We refer to the magic hour as the time around sunrise or sunset, when most of the light is reflected and the direct light of the sun passes through a lot more atmosphere, thus filtering out the harsh neutral or blue cast.
Throughout the entire day, the sun will never reach a high zenith, always illuminating our subjects at a much more pleasing angle. Summer sun often causes extreme shadows and contrast and the lighting shifts more towards blue tones.
Due to the low angle of the sun, textures will look three-dimensional and become alive and shadows will be long and deep. We can use shadows to support our main subject, to hint at the presence of a subject by only showing its shadow or to create a sense of scale by comparing shadows. Shadows are copies of our subjects with different qualities that can greatly enhance our composition.
Weather
Most of the summer all you get is a flat blue sky. Come winter, things change. Suddenly the sky gets interesting. Finally, the setting sun has the reflector it needs to create sunsets we only see get during the winter months. The clouds reflect the sunlight and because it now travels thousands of miles through the atmosphere, its deep red light will illuminate the clouds and the landscape creating unique “scapes” that only photographers know exist and many attribute to the wonders of digital image manipulation.

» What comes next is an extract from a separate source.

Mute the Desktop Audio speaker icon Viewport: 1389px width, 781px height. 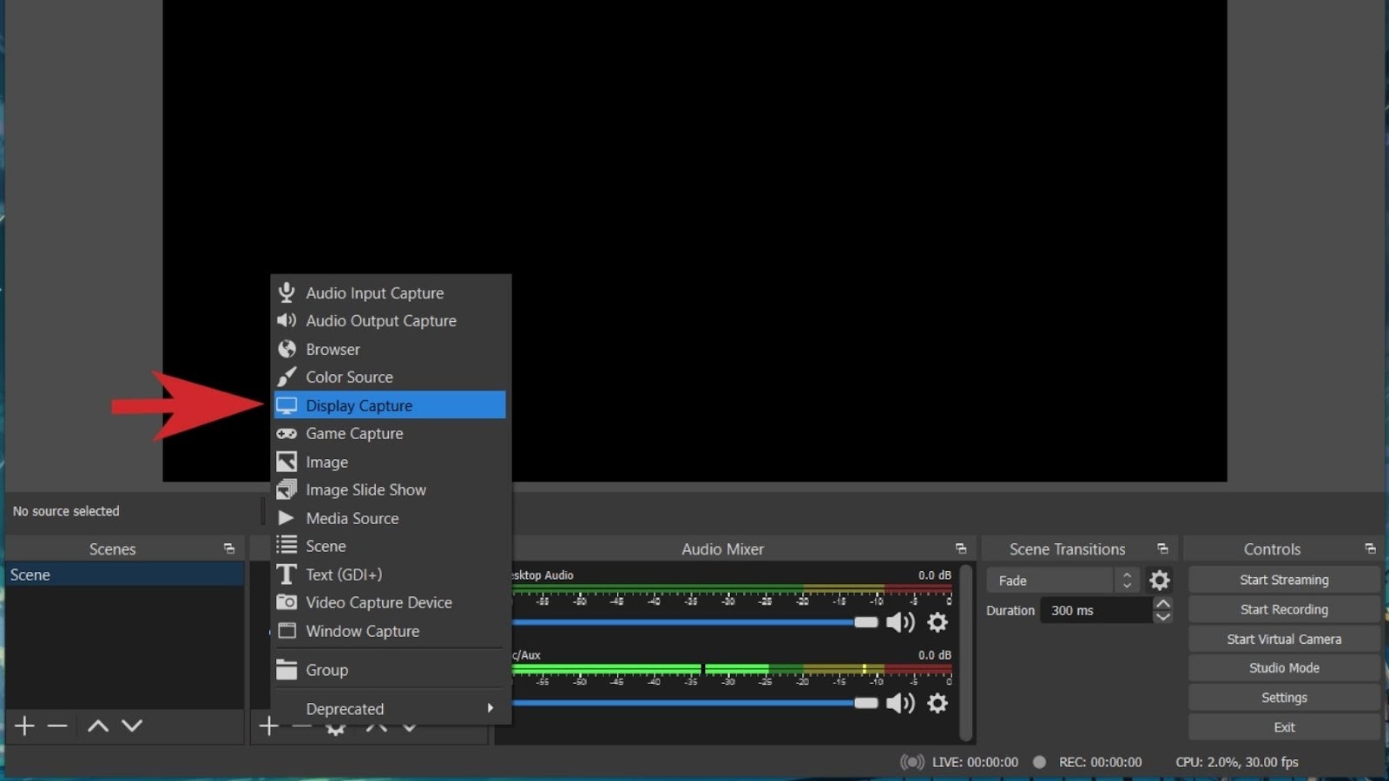tap(900, 622)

Winter has many other beneficial weather patterns to offer. Nothing is as exciting as photographing a virgin snowscape in the first light of the day. When a white veil of beauty covers all the unsightly spots and the frost glistens from the trees reflecting the first rays, you know that only winter can provide such beauty.
Tips and Challenges
Here are some technical tips for those of you who need no further convincing that winter time is the prime photography season.
Cameras tend to underexpose white and overexpose black as they gravitate toward neutral grey. You need to overexpose snowscapes by up to 2 stops. If you are shooting sunrises, you will not have much time to figure things out as the light changes quickly, so it is good to know this.